I can barely recall Mrs. Kelly's face. I do think she was fairly old, had grey hair and still lived with her mother, who must have been ancient. But Mrs. Kelly was devoted to her occupation and her students, and I looked forward to our weekly lessons, which I kept up with for many, many years.
I still remember many of Mrs. Kelly's instructions on how to hold my hands (curved over the keys) and the best way to do the fingering as I moved up and down the keyboard practicing scales. I progressed through all the John Thompson song books, some of which I still own and cherish. But the piece of advice I remember the most is one I have taken to heart - and used as a mantra throughout my life. "Make the Melody Sing," she would say, as I hashed out my rendition of some well-known classical standard I had practiced that week.
Make the Melody Sing. Those words have come back to me, again and again, throughout my life. What is the most important thing? What route to I want to follow? What is it I'm trying to do here?
And now, as I hash through words and different renditions of a novel manuscript I'm working on, as I practice and fumble and try to find the best fingering, the correct format, and the right words to make up a story out of thin air, Mrs. Kelly's words spring to mind once again. Make the Melody Sing.
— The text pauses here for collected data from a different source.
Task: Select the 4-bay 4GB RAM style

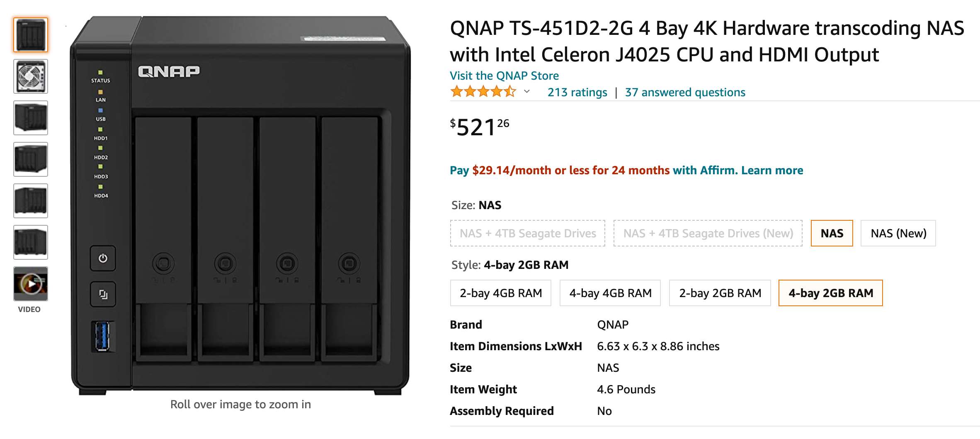Action: [610, 293]
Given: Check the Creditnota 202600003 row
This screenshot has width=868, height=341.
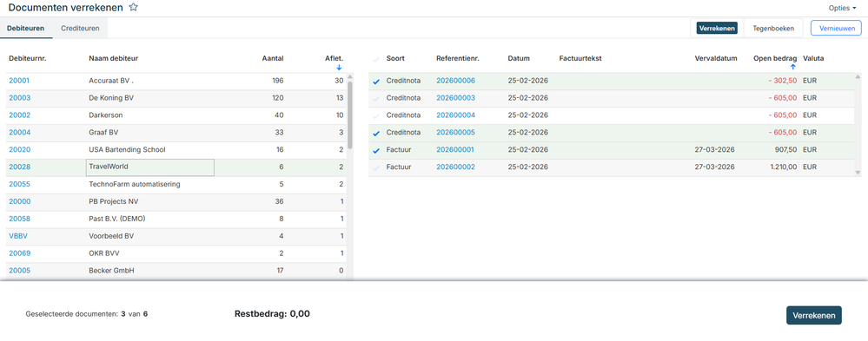Looking at the screenshot, I should click(376, 98).
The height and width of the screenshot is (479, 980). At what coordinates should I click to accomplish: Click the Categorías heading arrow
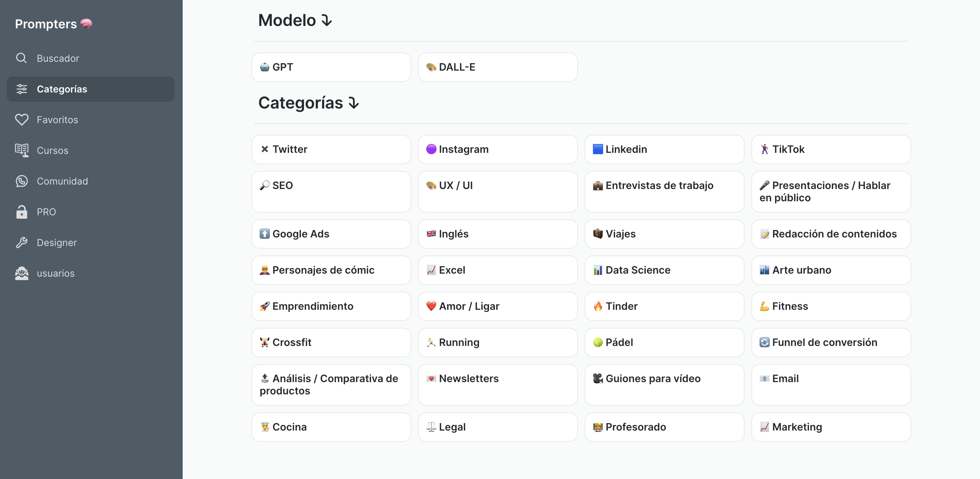(x=353, y=103)
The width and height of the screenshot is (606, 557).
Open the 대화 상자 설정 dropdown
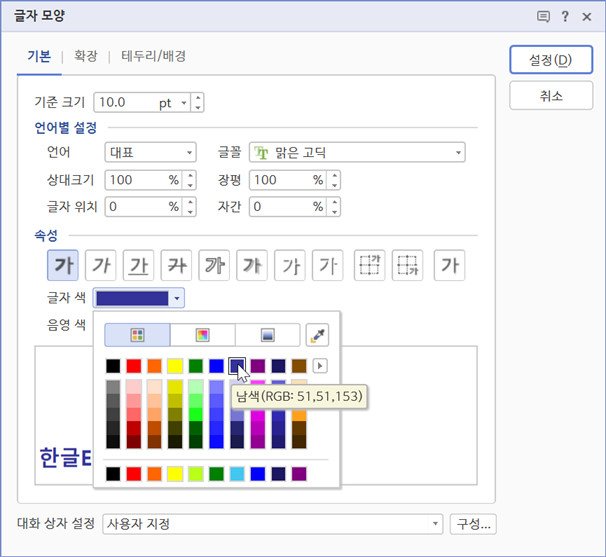(272, 524)
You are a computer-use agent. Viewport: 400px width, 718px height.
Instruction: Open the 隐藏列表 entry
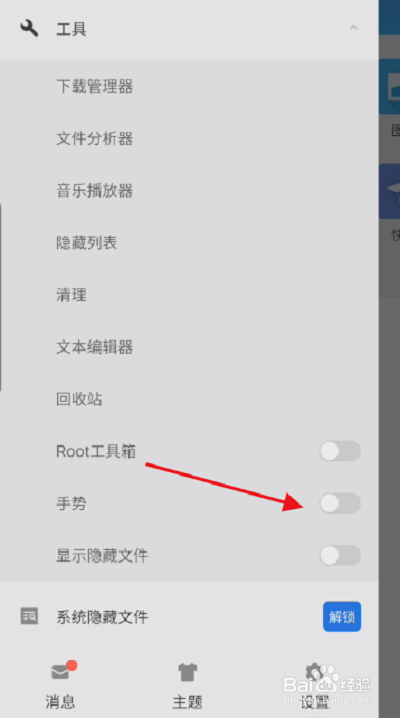click(87, 243)
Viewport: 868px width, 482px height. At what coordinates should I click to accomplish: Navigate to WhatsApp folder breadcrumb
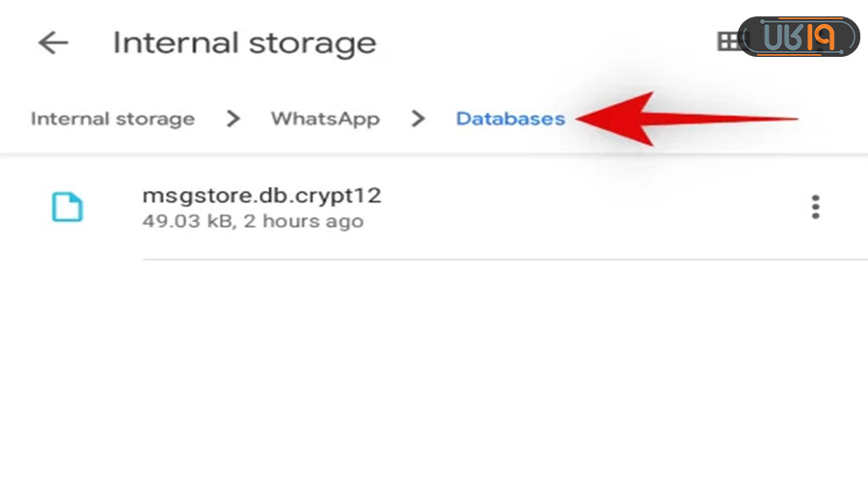[x=325, y=120]
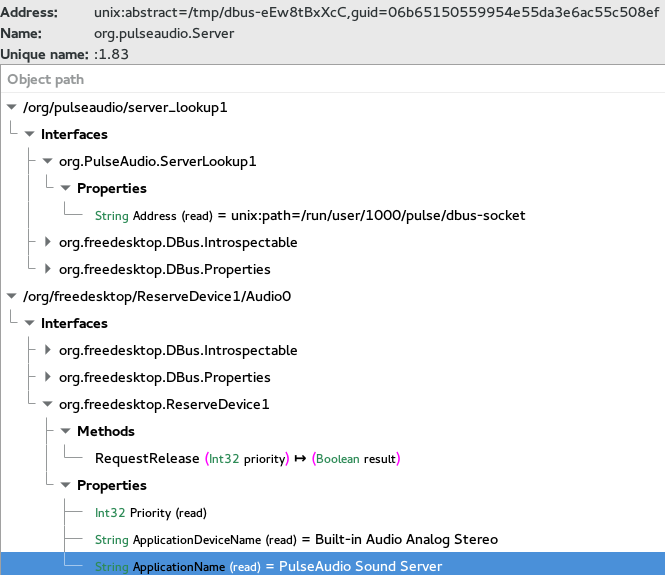
Task: Select the String Address property row
Action: [x=309, y=215]
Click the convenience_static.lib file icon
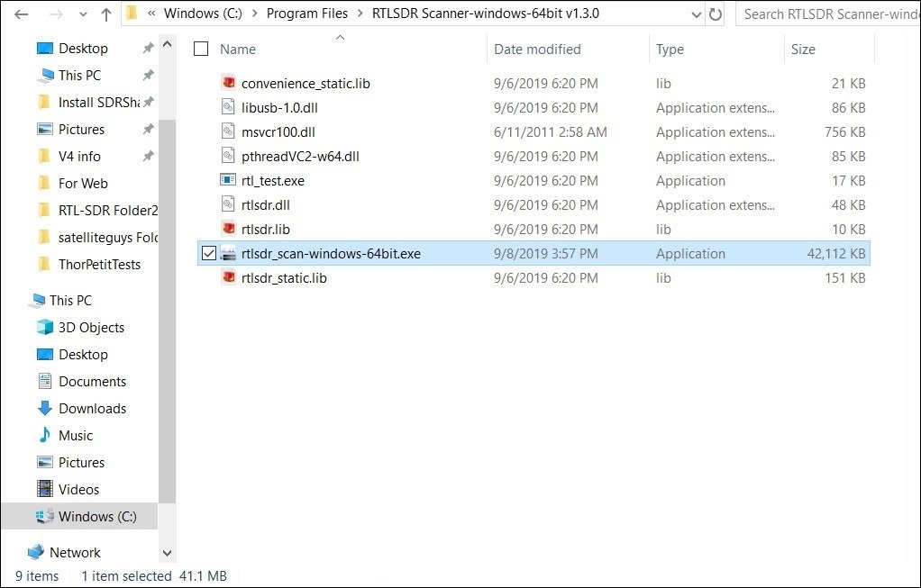 tap(228, 83)
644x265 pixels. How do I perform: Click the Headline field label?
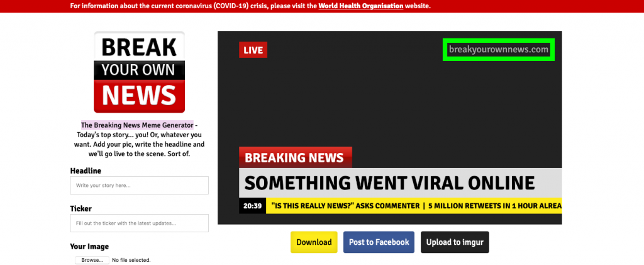(86, 171)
What is it I'm really trying to say? What is the most important thing here? What is the meaning of this story? Because at some point in a novel, maybe half-way through, maybe 3/4 of the way, maybe towards the end, those questions hit you smack in the face and demand to be answered. And when that happens, when I'm searching for the theme of a story, for the thread of an idea that flows from the beginning to the end, and cannot seem to grasp it, I sometimes remember my old piano teacher's word and it really, really helps me.
Make the Melody Sing.
Thank you, Mrs. Kelly, for your sound advice.